L’8 dicembre del 2015 era un martedì in cui cadeva la festa dell’immacolata. In quei giorni la commissione parlamentare presieduta da Giuseppe Fioroni discuteva ed emendava la bozza finale della relazione che chiudeva il primo anno di lavori, approvata appena due giorni dopo, il 10 dicembre. Copie di quella bozza finale erano pervenute in tutte le redazioni d’Italia ed io presi parte, per conto di un quotidiano con il quale collaboravo, alla conferenza stampa di presentazione.
Cosa abbia giustificato un tale imponente dispositivo poliziesco, il saccheggio della mia vita e della mia famiglia, la perquisizione della casa, la sottrazione di tutto il mio materiale e dei miei strumenti di lavoro e di comunicazione, della documentazione amministrativa e medica di mio figlio disabile di cui mi occupo come caregiver, la spoliazione dei ricordi della mia famiglia, foto, appunti, sogni, dimensioni riservate, la nuda vita insomma, non so ancora dirvelo. Ne sapremo qualcosa di più nei prossimi giorni, quando la procura a seguito della richiesta di riesame avanzata dal mio difensore, avvocato Francesco Romeo, dovrà versare le sue carte.

Quello che è chiaro fin da subito è invece l’attacco senza precedenti alla libertà della ricerca storica, alla possibilità di fare storia sugli anni 70, di considerare quel periodo ormai vecchio di 50 anni non un tabù, intoccabile e indicibile se non nella versione quirinalizia declamata in queste ultime settimane, ma materia da approcciare senza complessi e preconcetti con i molteplici strumenti e discipline delle scienze sociali, non certo penali e forensi.
Oggi sono un uomo nudo, non ho più il mio archivio costruito con anni di paziente e duro lavoro, raccolto studiando i fondi presenti presso l’Archivio centrale dello Stato, l’Archivio storico del senato, la Biblioteca della Camera dei deputati, la Biblioteca Caetani, l’Emeroteca di Stato, l’Archivio della Corte d’appello e ancora ricavato da una quotidiana raccolta delle fonti aperte, dei portali istituzionali, arricchito da testimonianze orali, esperienze di vita, percorsi.
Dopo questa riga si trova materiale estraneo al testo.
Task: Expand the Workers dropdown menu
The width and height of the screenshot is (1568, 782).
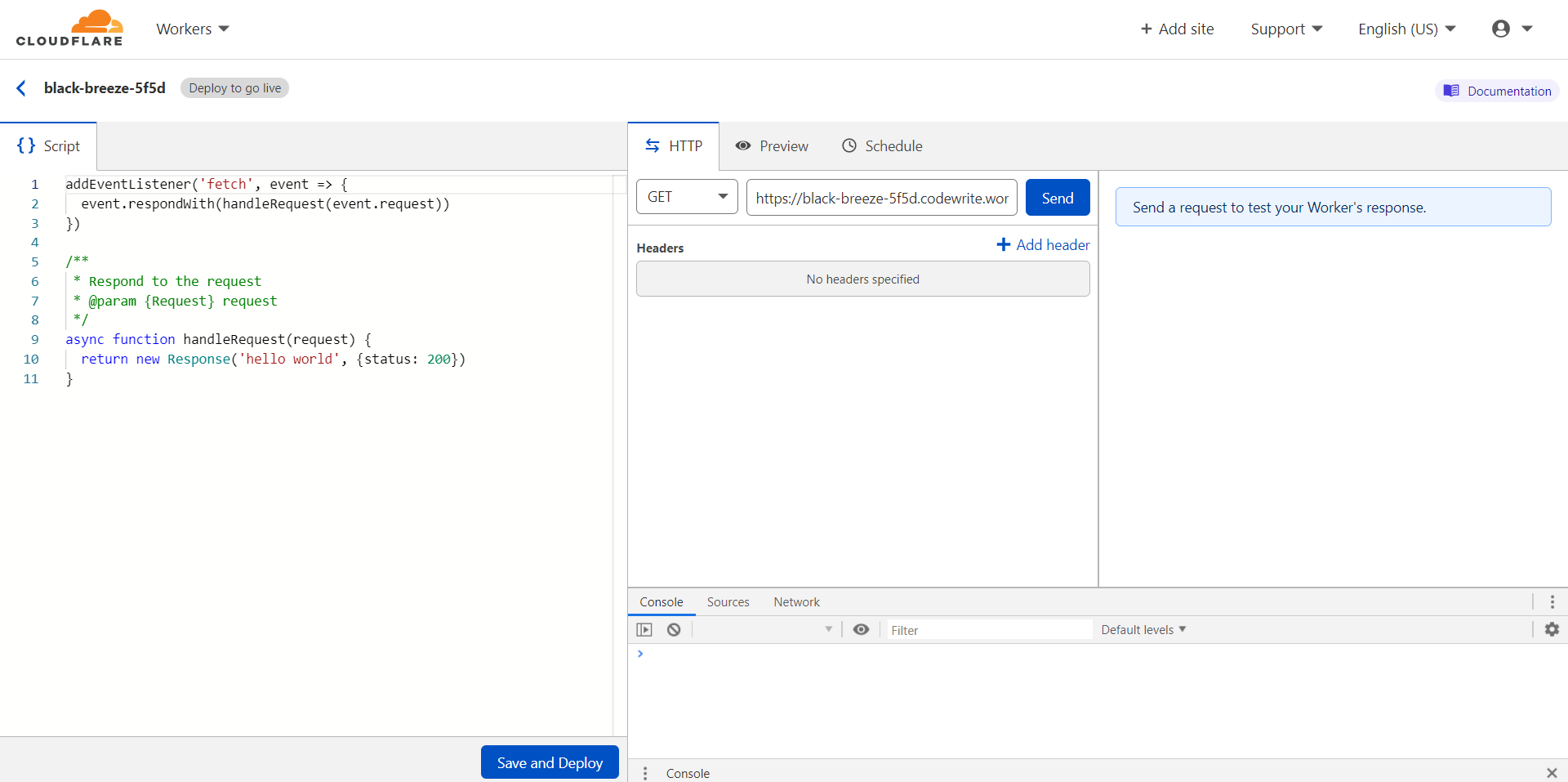Action: (193, 29)
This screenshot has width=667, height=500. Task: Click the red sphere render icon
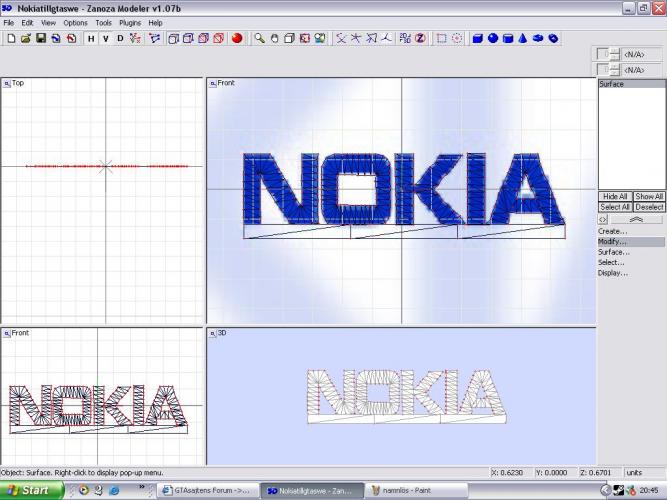pyautogui.click(x=237, y=39)
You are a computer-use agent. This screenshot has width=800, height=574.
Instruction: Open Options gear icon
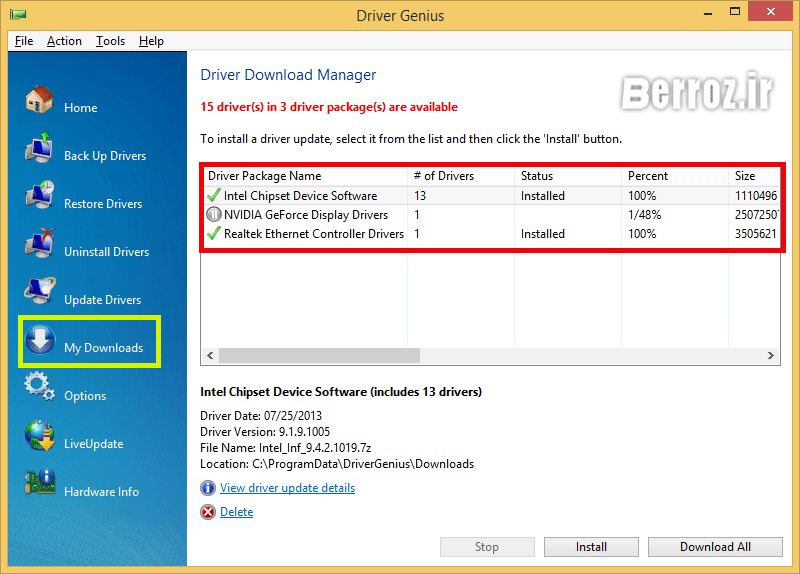[39, 388]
Mi sono state sottratte le tonnellate di appunti, schemi, note e materiali con i quali stavo preparando diversi libri e progetti. Ho dovuto rinunciare in queste ore a un libro che dovevo consegnare nel corso dell’estate, perché i capitoli sono stati sequestrati. Forse qualcuno ha pensato di ammutolirmi relegandomi alla morte civile. Quel che è avvenuto è dunque una intimidazione gravissima che deve allertare tutti in questo Paese, in modo particolare chi lavora nella ricerca, chi si occupa e ama la storia.
Oggi è accaduto a me, domani potrà accadere ad altri se non si organizza un risposta civile ferma, forte e indignata.